If, in the case of a small company, a person has, with full discretion, "acted as the company" in relation to matters of great importance to the company, and other than as an arms' length expert engaged for a limited purpose, the conclusion that that person has acted in the capacity of a director may well be justified. The extent to which and the circumstances in which the person has so acted will nevertheless be of importance.
The variety of commercial and corporate life is such that it seems to me unprofitable to attempt a general statement as to what is meant by "acting as a director". Whether a person does so act will often be a question of degree, and requires a consideration of the duties performed by that person in the context of the operations and circumstances of the particular company concerned. I have, for example, referred to the circumstance of the size of the company. In a large and diversified company, great discretion to deal with very important matters must be reposed in employees. In the case of a supermarket chain... it would hardly occur to anyone to suggest that a managerial employee held to have `acted as the company' in breaking a consumer protection law at a particular store was acting as a director of the vast company concerned. As suggested above, in the case of a single person making decisions for a company the business of which was confined to the operation of a corner store, a different view might be taken...

:: RECORD LIST ::
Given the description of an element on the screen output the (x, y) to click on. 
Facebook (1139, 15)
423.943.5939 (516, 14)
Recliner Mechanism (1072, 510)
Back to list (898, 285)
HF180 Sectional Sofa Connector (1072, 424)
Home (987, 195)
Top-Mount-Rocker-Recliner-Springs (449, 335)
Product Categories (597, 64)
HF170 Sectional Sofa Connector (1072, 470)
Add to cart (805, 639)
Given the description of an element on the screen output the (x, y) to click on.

* * *

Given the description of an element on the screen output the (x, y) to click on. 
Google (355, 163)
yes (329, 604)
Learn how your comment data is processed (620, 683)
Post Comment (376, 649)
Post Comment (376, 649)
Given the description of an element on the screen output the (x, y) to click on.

:: WHAT IS ASKED ::
Write out the entire passage on acting as a director word for word.

:: REPLY ::
If, in the case of a small company, a person has, with full discretion, "acted as the company" in relation to matters of great importance to the company, and other than as an arms' length expert engaged for a limited purpose, the conclusion that that person has acted in the capacity of a director may well be justified. The extent to which and the circumstances in which the person has so acted will nevertheless be of importance.
The variety of commercial and corporate life is such that it seems to me unprofitable to attempt a general statement as to what is meant by "acting as a director". Whether a person does so act will often be a question of degree, and requires a consideration of the duties performed by that person in the context of the operations and circumstances of the particular company concerned. I have, for example, referred to the circumstance of the size of the company. In a large and diversified company, great discretion to deal with very important matters must be reposed in employees. In the case of a supermarket chain... it would hardly occur to anyone to suggest that a managerial employee held to have `acted as the company' in breaking a consumer protection law at a particular store was acting as a director of the vast company concerned. As suggested above, in the case of a single person making decisions for a company the business of which was confined to the operation of a corner store, a different view might be taken...